TESTE SEU ENTENDIMENTO
A. Por favor, copie do texto sobre a Barbie o trecho que vai de "Em junho do" até "lançamentos do ano.".
B. Responda às perguntas a seguir com base no texto sobre a Barbie.
(i) Qual é o preço dos patins Barbie x Impala Rollerskates?
(ii) Quantas colaborações e parcerias com marcas a Mattel assinou por causa do filme?
(iii) Que cargos Richard Dickson ocupa na Mattel?

TEXTO FORNECIDO
_____

Em junho do ano passado, fotos de Margot Robbie e Ryan Gosling, estrelas do próximo filme da Barbie, viralizaram após os dois serem vistos filmando uma cena vestidos com roupas de ginástica neon dos anos 90 e patins amarelos brilhantes.
Um ano depois, com a estreia do filme marcada para esta quinta-feira (20 de julho), os fãs agora podem comprar as mesmas roupas com as quais ficaram obcecados. Os patins Barbie x Impala Rollerskates, de US$ 190, estão entre as mais de 100 colaborações e parcerias com marcas que a Mattel assinou para capitalizar a empolgação pelo filme dirigido por Greta Gerwig, um dos grandes lançamentos do ano.
A Barbie está “no início de mais um capítulo para a evolução da marca, que agora é reconhecida como uma ideia”, diz Richard Dickson, presidente e COO da Mattel, à Forbes, vestindo uma camiseta da Barbie. “A Barbie transcendeu de uma boneca para uma franquia. A capacidade de estender e promover a marca é muito maior do que qualquer produto em si.”

_____

INFORMAÇÕES EXTRAÍDAS
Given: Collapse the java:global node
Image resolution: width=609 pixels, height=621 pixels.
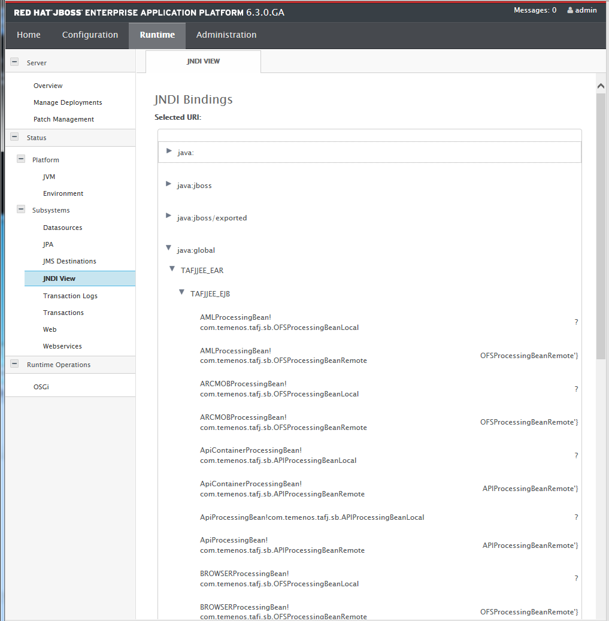Looking at the screenshot, I should pyautogui.click(x=169, y=248).
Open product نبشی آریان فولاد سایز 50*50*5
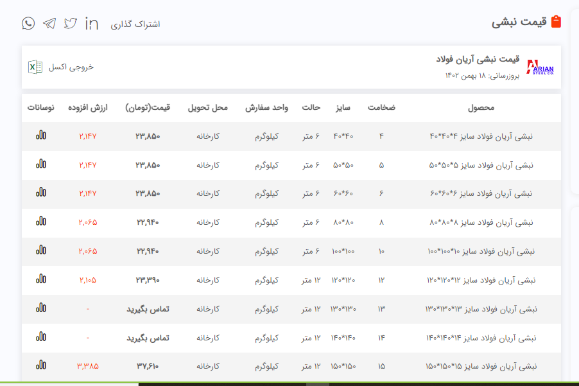Viewport: 579px width, 386px height. click(481, 165)

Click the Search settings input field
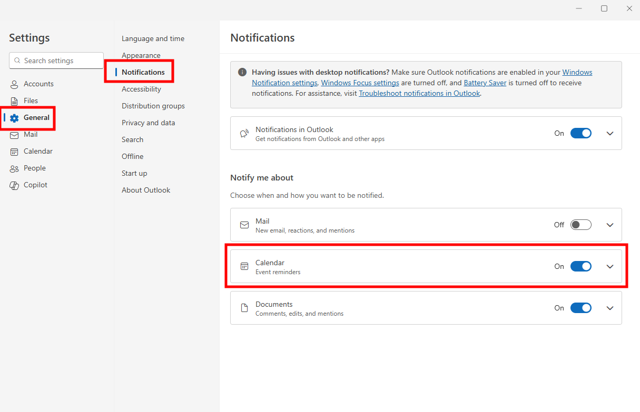56,60
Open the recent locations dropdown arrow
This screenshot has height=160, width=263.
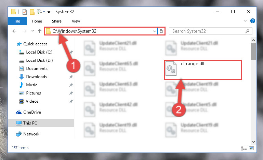(x=32, y=31)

_____

GABARITO
A.
Em junho do ano passado, fotos de Margot Robbie e Ryan Gosling, estrelas do próximo filme da Barbie, viralizaram após os dois serem vistos filmando uma cena vestidos com roupas de ginástica neon dos anos 90 e patins amarelos brilhantes.
Um ano depois, com a estreia do filme marcada para esta quinta-feira (20 de julho), os fãs agora podem comprar as mesmas roupas com as quais ficaram obcecados. Os patins Barbie x Impala Rollerskates, de US$ 190, estão entre as mais de 100 colaborações e parcerias com marcas que a Mattel assinou para capitalizar a empolgação pelo filme dirigido por Greta Gerwig, um dos grandes lançamentos do ano.

B.
(i) US$ 190.
(ii) Mais de 100.
(iii) Presidente e COO.